Anyway, I digress from the topic, sorry.
Having said that, 3d coat's something I keep trying every now and then, but never fully commited to, but definitely want to at some point
edit: Also, Per's suggestion for me picking up coding is a frightening one, heh. I have trouble keying in a phone-number that's right in front of me, so if any maths are involved, consider me a lost cause.

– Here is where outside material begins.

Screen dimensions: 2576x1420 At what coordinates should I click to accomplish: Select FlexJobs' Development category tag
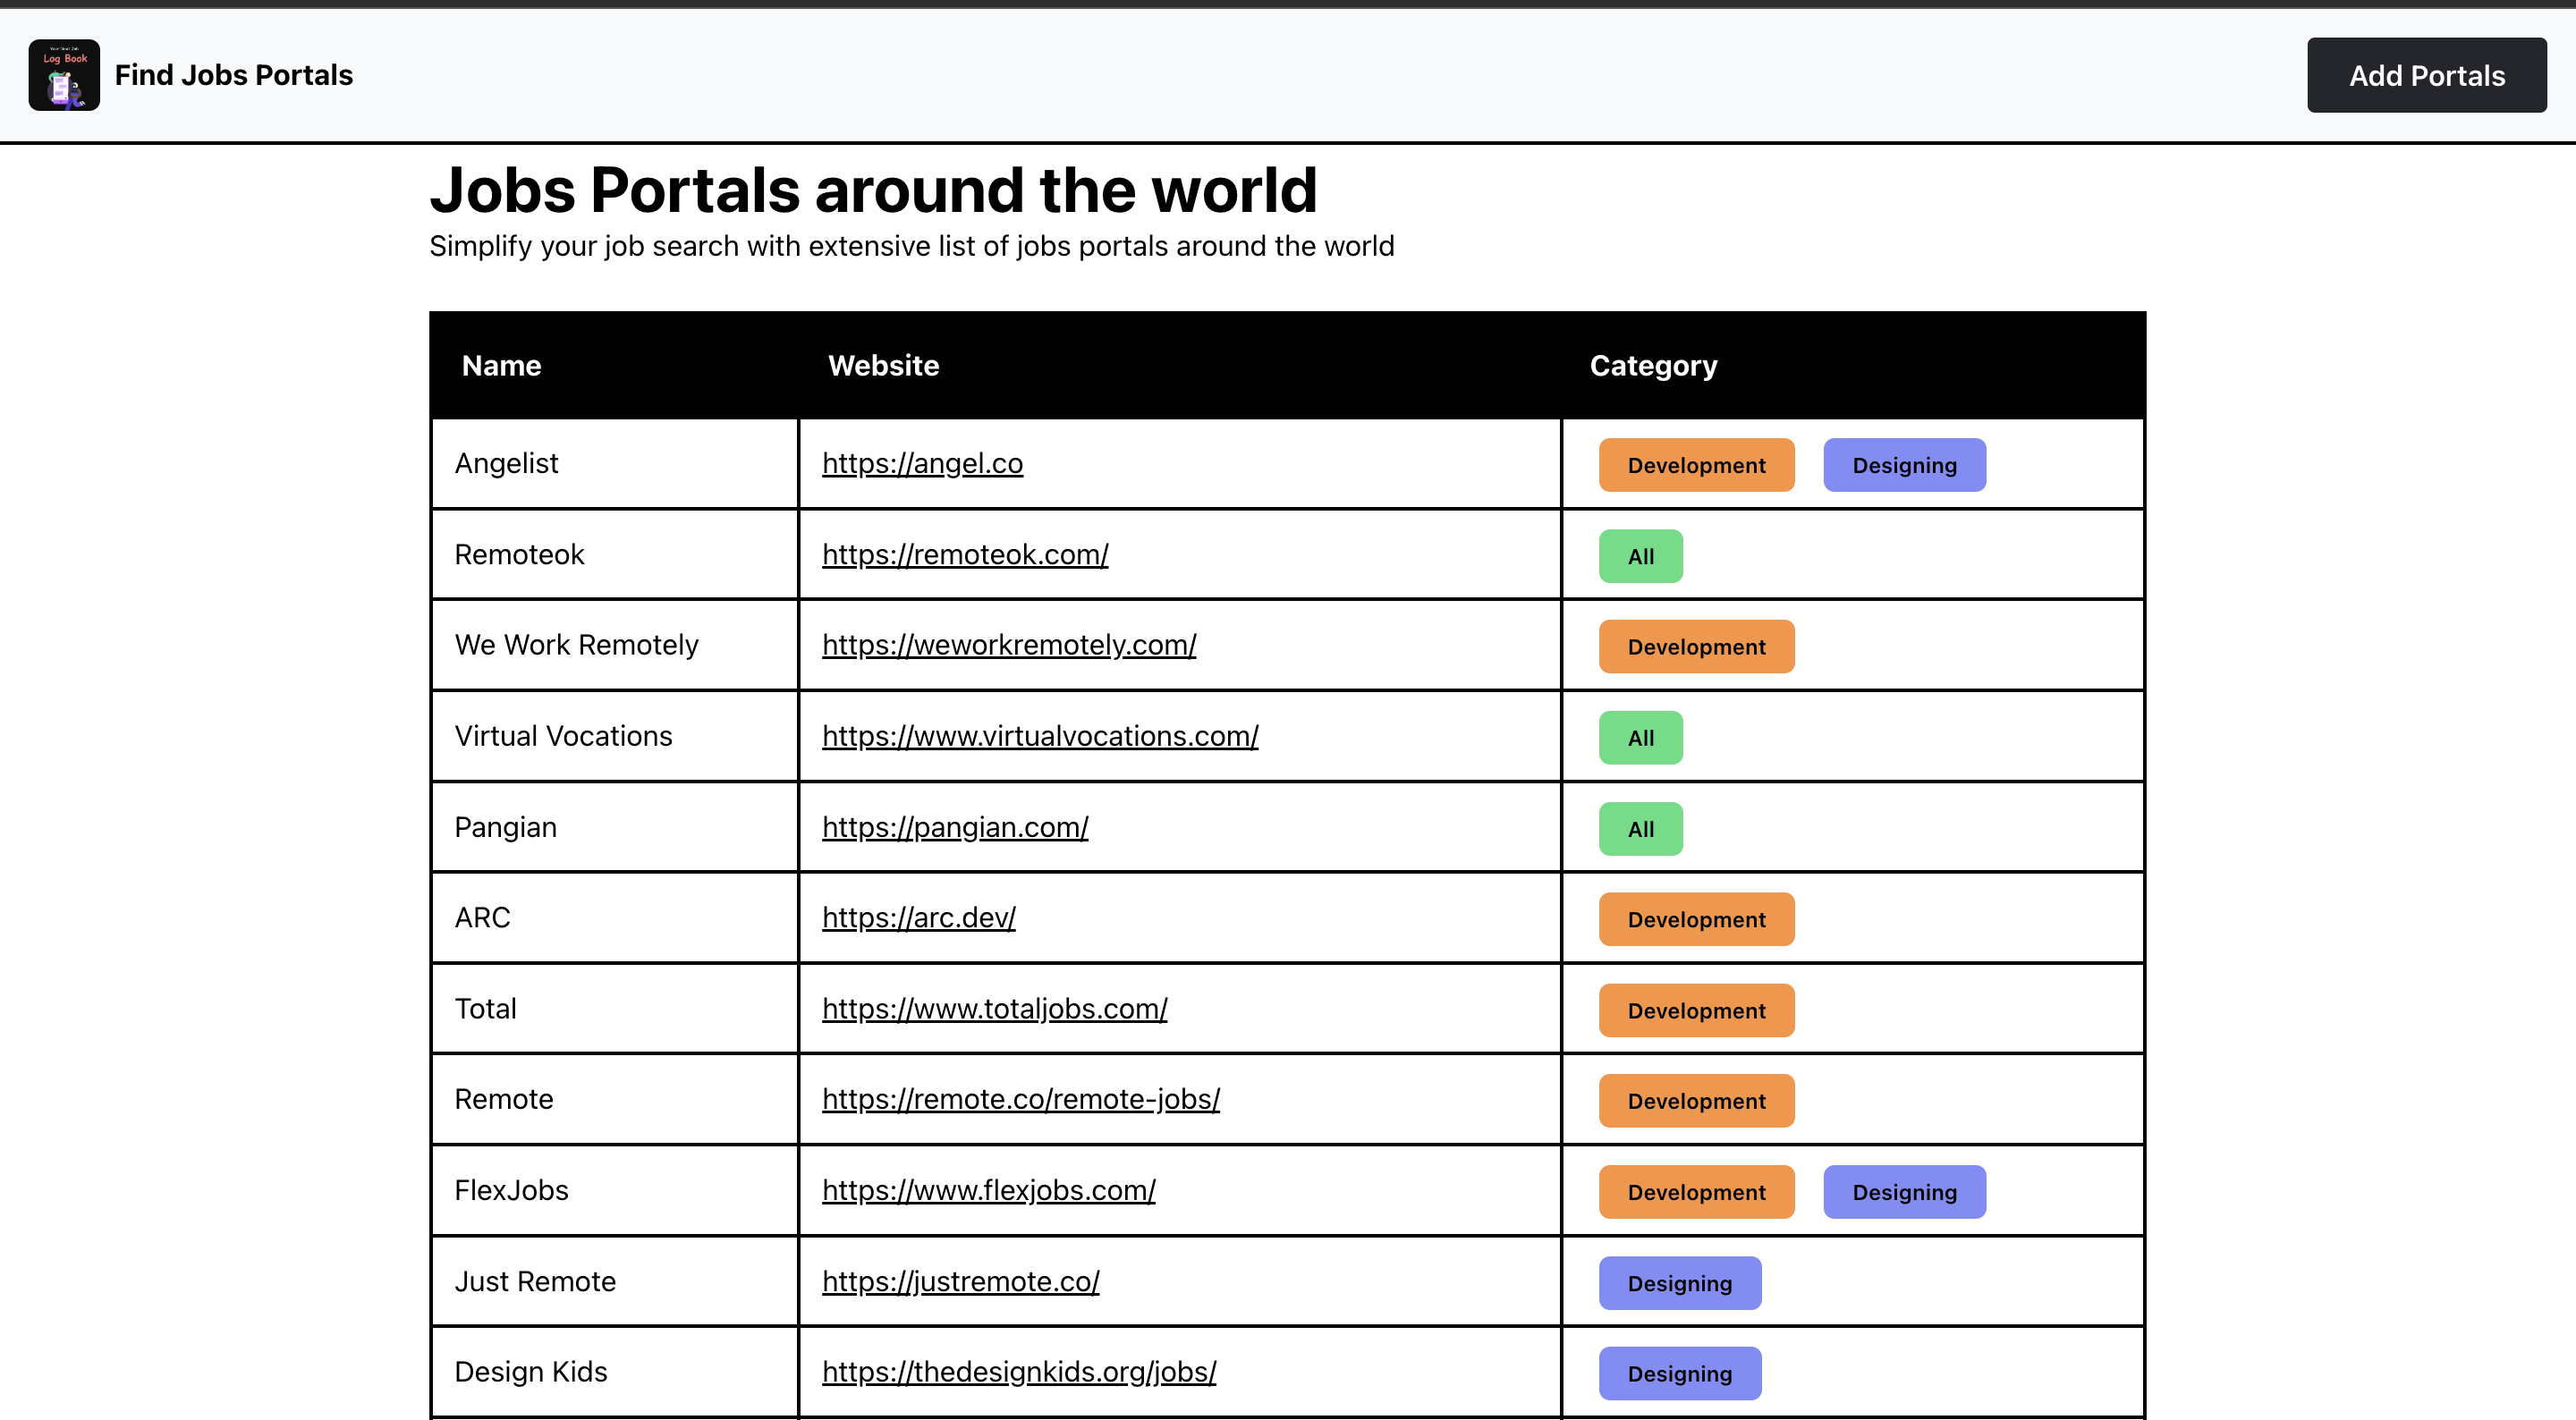[1695, 1192]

I happily use Bodypaint so the painting features of Mudbox 2009 was something I didn't really care about, therefore that's not an issue. The main thing I wanted in mudbox 2009 was simply to take full advantage of my 8 gigs of ram and vista 64 bit OS. It appears they did this, but at the cost of stability. Right now, the only thing in my rig that is even remotely outdated is the fact that I have a 8800GT video card, so they certainly can't say its my hardwares fault, or that my hardware is outdated.
Here's what I wish they would fix:
-When the program crashes like it often does for me, for Christ sake, give me a chance to save like 3ds max does.
-You should be able to SAVE and LOAD custom keyboard shortcuts.
-When you make your own shortcuts, they should be properly listed in the menus. Right now, it still shows the defaults in the menus, even though they have been overridden and won't actually work.
-Maybe they have a solution, but it would be nice to have a bounding box or some other option so when you select your mesh you don't have to wait so long.
That's it for now, the main problem for me is stability. I save often, but sometimes I have to do little tricks I figured out to make the program NOT crash. Like, it loves to crash right after I import an .obj. But if I lock the mesh I imported right away, and then unlock it, Mudbox doesn't crash. I think that's pretty ridiculous really that I have to resort to these kind of workarounds.
I'm going to go to nvidias website and see if there are any updates again. If anyone knows of any ways that I might be able to make Mudbox2009 more stable, please share them!
[Edit] Oh yeah, and sometimes when you unlock something the dark color you get when something is locked doesn't go away. That's really annoying too. The work around for this I found was to select and deselect the problem mesh.
edit: it appears that the old plugin doesnt just work with 64bit version, my bad.